If you try to fail, and succeed, which have you done?
Why are they called 'stands' when they're made for sitting?
Why do fat chance and slim chance mean the same thing?
Why do 'tug' boats push their barges?
Why does flammable and inflammable mean the same thing?
Why is it called 'after dark', when it is really after light?
Why is it that when you transport something by car, it's called a shipment, but when you transport something by ship, it's called cargo?
Why is Mickey Mouse bigger than his dog Pluto?
Can fat people go skinny-dipping?
Why does your nose run and your feet smell?
Why does the sun lighten our hair, but darken our skin?
Why didn't Noah swat those two mosquitoes?
If flying is so safe, why do they call the airport the terminal?

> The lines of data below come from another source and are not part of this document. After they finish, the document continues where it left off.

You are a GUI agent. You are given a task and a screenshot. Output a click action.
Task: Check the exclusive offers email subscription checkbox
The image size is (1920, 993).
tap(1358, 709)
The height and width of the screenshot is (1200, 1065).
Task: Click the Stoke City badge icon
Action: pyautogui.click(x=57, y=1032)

If ignorance is bliss, why aren't more people happy?
If quizzes are quizzical, what are tests?
Why do they call it an asteroid when it's outside the hemisphere, but call it a hemorrhoid when it's in your a*s?
Why don't sheep shrink when it rains?
If money is the root of all evil, then how come churches ask for it?
Can vampires donate blood?
Why is Bra singular and Panties plural?
How can someone be dirt poor, and another be filthy rich?
You don't stop laughing because you grow old. You grow old because you stop laughing.